Location
- Country: Russia

Physical characteristics
- • location: Munni Range
- • coordinates: 64°15′33″N 128°46′32″E﻿ / ﻿64.25917°N 128.77556°E
- • elevation: ca 169 m (554 ft)
- Mouth: Lena
- • coordinates: 63°30′49″N 128°49′50″E﻿ / ﻿63.51361°N 128.83056°E
- Length: 114 km (71 mi)
- Basin size: 4,560 square kilometres (1,760 mi^{2})

Basin features
- Progression: Lena→ Laptev Sea

= Belyanka (river) =

River in Yakutia, Russia

The Belyanka (Белянка; Белянка) is a river in the Sakha Republic (Yakutia), Russia, a right tributary of the Lena. It has a length of 114 km —217 km counting the Munni at its head— and a drainage basin area of 4560 km2.

There are no settlements in the basin of the river. The nearest village is Batamay, located to the east of its mouth in the Lena.

==Course==
The Belyanka originates in the Munni Range at the confluence of rivers Munni from the west and Tagyndzha from the east in the southwestern area of the Verkhoyansk Range. The Munni flows from the slopes of the Tagindzhin Range and its valley is bound by the eastern end of the Muosuchan Range.

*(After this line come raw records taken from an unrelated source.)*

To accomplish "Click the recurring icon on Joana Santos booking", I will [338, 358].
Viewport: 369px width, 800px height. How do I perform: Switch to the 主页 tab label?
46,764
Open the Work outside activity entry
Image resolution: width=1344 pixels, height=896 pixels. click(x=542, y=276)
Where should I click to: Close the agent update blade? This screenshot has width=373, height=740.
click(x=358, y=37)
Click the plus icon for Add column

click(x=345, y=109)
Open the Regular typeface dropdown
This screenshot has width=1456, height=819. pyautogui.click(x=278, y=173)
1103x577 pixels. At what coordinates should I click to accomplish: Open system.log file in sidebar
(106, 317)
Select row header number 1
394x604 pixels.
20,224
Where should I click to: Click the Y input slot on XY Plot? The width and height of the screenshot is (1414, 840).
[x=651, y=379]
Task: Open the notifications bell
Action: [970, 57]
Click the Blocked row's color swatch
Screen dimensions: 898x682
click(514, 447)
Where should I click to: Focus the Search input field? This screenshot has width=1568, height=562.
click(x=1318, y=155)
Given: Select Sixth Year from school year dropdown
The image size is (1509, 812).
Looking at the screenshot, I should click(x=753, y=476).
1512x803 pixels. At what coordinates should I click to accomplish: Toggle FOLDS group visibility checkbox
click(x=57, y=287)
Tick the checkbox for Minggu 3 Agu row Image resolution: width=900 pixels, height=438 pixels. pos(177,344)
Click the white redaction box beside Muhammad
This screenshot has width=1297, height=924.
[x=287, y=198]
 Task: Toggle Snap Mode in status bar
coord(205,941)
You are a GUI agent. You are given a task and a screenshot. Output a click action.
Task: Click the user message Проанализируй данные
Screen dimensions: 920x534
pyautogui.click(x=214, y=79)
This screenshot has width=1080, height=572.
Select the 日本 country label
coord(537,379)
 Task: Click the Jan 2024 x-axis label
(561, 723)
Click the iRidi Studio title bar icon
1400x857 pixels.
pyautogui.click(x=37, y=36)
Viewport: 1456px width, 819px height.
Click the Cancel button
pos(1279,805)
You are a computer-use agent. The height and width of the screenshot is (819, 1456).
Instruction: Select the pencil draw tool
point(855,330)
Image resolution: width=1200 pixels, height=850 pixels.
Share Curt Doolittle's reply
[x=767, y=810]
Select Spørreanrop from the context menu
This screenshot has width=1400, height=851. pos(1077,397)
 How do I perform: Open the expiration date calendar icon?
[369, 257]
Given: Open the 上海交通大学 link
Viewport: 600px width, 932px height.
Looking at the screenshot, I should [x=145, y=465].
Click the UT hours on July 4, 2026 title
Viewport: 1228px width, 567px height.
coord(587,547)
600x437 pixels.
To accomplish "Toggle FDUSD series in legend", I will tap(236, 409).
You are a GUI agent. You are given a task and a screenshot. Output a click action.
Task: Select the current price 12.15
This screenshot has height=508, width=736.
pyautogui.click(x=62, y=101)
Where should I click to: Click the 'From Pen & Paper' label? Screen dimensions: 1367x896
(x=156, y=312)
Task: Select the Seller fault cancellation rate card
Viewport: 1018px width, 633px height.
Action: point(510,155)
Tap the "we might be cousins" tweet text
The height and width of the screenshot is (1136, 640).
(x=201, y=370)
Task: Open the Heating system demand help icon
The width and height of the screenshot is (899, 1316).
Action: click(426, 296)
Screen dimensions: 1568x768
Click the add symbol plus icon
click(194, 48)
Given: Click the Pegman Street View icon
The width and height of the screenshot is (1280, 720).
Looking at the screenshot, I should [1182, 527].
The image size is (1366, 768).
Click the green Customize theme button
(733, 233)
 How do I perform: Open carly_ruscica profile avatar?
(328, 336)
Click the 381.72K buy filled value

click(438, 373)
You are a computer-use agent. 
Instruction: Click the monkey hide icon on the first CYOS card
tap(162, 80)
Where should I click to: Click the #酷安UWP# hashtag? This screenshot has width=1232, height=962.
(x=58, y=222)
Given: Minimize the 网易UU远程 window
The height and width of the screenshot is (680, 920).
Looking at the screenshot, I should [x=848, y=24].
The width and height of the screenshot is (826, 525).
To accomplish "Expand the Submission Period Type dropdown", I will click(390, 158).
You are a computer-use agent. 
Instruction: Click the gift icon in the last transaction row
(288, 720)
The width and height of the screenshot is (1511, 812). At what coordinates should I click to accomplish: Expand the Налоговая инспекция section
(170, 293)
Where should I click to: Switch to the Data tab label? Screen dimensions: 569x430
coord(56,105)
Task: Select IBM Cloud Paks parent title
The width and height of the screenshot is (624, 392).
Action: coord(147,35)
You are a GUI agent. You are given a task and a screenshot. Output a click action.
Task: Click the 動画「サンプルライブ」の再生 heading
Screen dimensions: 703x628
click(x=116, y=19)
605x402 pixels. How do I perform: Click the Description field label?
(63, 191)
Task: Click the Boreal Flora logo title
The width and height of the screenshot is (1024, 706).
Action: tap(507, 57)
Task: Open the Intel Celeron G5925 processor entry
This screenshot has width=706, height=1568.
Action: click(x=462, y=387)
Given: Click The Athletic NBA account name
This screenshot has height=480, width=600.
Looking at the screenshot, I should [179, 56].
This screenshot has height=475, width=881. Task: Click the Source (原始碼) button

In the upper section of its course the Belyanka river cuts across the mountainous terrain of the Sorkin Range heading roughly southwards in a narrow valley. Soon it leaves the mountainous area and flows southwards flowing slowly and dividing into branches across the Central Yakutian Lowland in a wide floodplain. Close to its last stretch there are lakes and marshes. Finally the Belyanka meets the right bank of the Lena 1277 km from its mouth, a little upstream from Sangar and downstream of the mouth of the Batamay and the confluence of the Aldan.

The river freezes between mid October and the end of May.

==Fauna==
The waters of the Belyanka are very clear. Lenok, taimen, grayling and whitefish are among the fish species found in the river.